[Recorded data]
════════════════════

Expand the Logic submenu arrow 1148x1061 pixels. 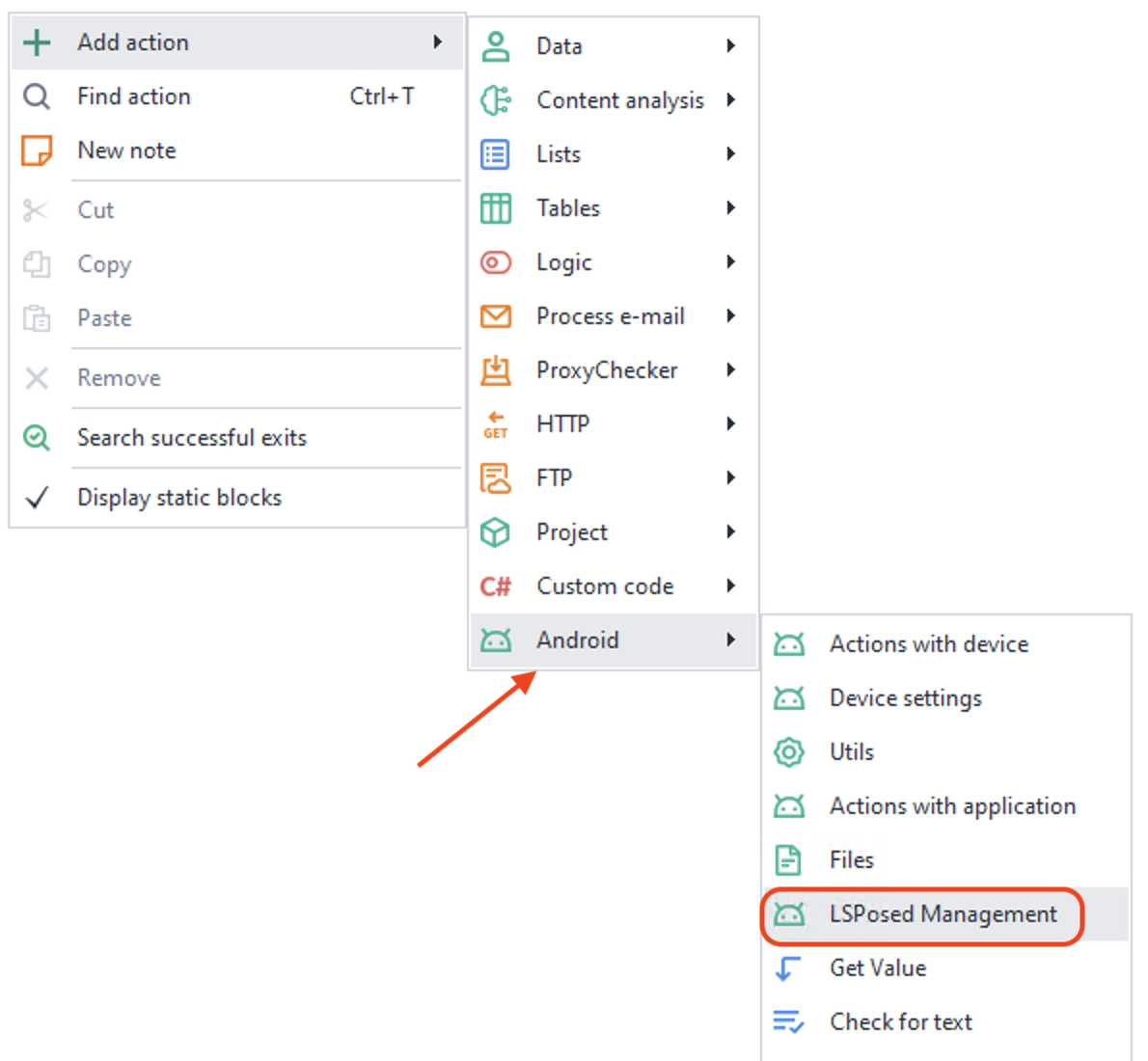(731, 261)
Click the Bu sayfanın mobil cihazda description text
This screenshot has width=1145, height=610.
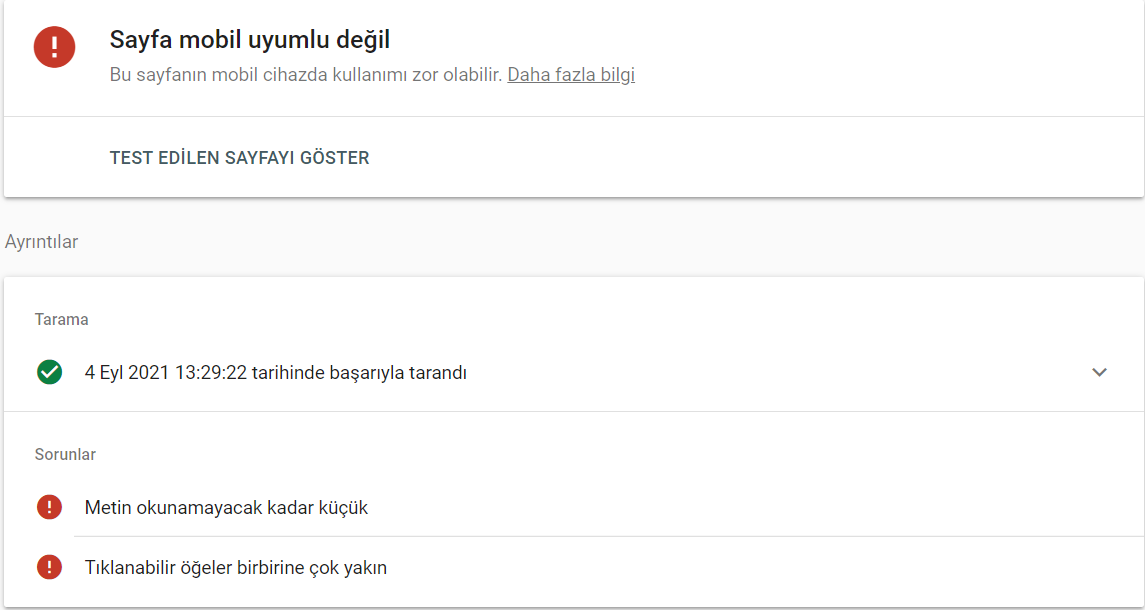pos(306,75)
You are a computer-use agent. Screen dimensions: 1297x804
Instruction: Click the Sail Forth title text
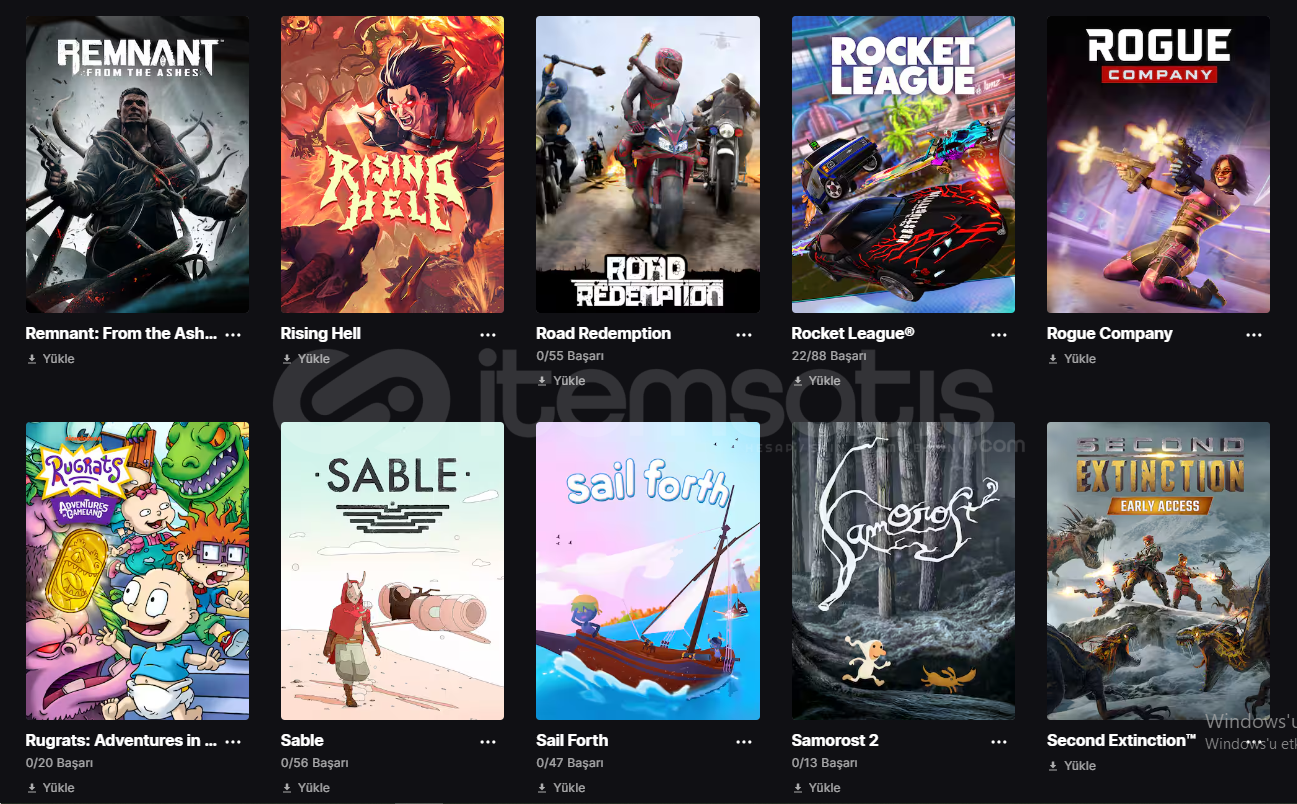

════════════════════

● **WHAT YOU NEED TO DO**:
Copy the final stretch of the entries exactly: the line containing "Click the Bu" and every line after it through the last. Include no pictures and nothing more.

● **EXERCISE RESULT**:
Click the Bu sayfanın mobil cihazda description text
This screenshot has width=1145, height=610.
pos(306,75)
You are a computer-use agent. Screen dimensions: 1297x804
Instruction: Click the Sail Forth title text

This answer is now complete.